== Fragmento del texto ==
******
La señorita Landáburu se sentaba en uno de los escaños más altos del salón de plenos, como correspondía a una recién llegada, y por eso tuvo que descender todos los escalones para jurar su cargo ante el libro de Los Evangelios, situado en la tribuna de la presidencia de unas Cortes franquistas renovadas, en virtud de la reforma de 1967, que contemplaba la incorporación del llamado “tercio familiar” por el que había accedido al escaño la jurista burgalesa. Al regresar a su puesto en recorrido ascendente, un caballero procurador recriminó a la joven su atuendo, porque le pareció censurable e impropio de la solemnidad del lugar al que la mujer acababa de acceder. Y es que Belén Landáburu lucía un jersey color fucsia que, a todas luces para aquellos señoros era un elemento fuera de lugar e incluso resultaba desvergonzado y escandaloso, porque rompía la solemnidad cromática del blanco y negro que sus señorías habían preservado durante décadas en aquel remedo de Parlamento, comparsa del poder supremo del dictador. Apenas un total de 13 mujeres se sentaron en el hemiciclo a lo largo de todo el franquismo, en un remedo de Cortes formadas por más de 500 miembros (1943-1976).
******
== Ejercicios por resolver ==
• 1. Responde a estas preguntas sobre el fragmento acerca de Belén Landáburu:
(a) ¿Ante qué libro juró su cargo la señorita Landáburu?
(b) ¿De qué color era el jersey que llevaba?
(c) ¿Cuántas mujeres se sentaron en el hemiciclo a lo largo de todo el franquismo?
• 2. Prosigue el fragmento acerca de Belén Landáburu con el párrafo que vendría a continuación de su última oración.
******
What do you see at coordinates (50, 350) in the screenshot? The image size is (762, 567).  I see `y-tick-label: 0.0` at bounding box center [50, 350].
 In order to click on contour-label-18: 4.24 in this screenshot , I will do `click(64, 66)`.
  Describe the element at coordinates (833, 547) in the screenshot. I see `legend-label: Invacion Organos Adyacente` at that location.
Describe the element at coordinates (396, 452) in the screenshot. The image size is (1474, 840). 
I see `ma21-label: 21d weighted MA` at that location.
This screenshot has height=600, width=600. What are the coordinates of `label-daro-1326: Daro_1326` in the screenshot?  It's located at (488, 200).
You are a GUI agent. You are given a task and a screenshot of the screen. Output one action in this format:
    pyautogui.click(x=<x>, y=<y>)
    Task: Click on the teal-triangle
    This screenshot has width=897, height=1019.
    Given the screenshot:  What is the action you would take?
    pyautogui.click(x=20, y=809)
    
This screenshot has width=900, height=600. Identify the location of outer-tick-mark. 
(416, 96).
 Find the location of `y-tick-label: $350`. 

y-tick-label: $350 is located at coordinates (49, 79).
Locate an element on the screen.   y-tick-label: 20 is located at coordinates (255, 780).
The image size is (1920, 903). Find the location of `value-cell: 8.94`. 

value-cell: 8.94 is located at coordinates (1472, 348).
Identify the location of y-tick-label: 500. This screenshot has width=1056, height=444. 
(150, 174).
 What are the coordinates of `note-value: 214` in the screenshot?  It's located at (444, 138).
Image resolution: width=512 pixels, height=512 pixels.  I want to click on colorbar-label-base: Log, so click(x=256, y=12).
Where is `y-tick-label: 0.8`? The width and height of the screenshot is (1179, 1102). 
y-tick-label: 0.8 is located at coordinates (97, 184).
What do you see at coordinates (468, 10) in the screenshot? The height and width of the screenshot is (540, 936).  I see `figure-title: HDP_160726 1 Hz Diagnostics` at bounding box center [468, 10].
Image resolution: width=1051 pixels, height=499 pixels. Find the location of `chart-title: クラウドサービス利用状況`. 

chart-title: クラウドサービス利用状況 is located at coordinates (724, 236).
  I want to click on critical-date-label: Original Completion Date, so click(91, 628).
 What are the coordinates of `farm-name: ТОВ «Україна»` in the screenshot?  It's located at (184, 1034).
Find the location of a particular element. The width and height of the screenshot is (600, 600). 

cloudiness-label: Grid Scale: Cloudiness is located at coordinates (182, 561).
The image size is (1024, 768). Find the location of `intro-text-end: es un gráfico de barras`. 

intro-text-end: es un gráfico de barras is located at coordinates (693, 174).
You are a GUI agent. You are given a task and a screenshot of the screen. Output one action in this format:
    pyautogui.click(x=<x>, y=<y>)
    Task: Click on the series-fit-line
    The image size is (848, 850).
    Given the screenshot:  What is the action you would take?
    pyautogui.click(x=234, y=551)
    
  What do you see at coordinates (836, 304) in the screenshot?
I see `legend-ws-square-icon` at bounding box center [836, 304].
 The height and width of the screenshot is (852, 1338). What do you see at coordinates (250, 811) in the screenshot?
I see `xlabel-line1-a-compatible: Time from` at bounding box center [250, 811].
******
== Respuestas ==
• 1.
(a) Ante el libro de Los Evangelios.
(b) Fucsia.
(c) Un total de 13 mujeres.

• 2.
La llegada de la democracia —con un Parlamento “de verdad”— no cambió demasiado el colorido cromático del colectivo que se sentó en los escaños, elegido por la soberanía popular pero sí resultó significativo. Solamente 21 diputadas y 6 senadoras constituyeron la primera élite política femenina que compartió con los varones la tarea de elaborar la Constitución de 1978. Ellas —poco más del 6% en el Congreso— fueron las primeras, la avanzadilla de las que vendrían detrás, pero sólo unas pinceladas de color en el panorama monocromo siempre tan masculinizado aunque, teniendo en cuenta el número y las circunstancias, supusieron un hito determinante e hicieron una labor encomiable aunque invisibilizada. Una vez más, también en la legislatura democrática, otra mujer causó el escándalo de sus señorías que, en esta ocasión, no osaron decir nada a la ínclita. Se trataba de la comunista Pilar Brabo que, para aquella emblemática sesión constitutiva de un Congreso de los Diputados democrático, no quiso cambiar en nada su aspecto habitual y acudió en vaqueros con una simple camisa blanca pero sin sujetador, símbolo de la lucha de las mujeres de la época.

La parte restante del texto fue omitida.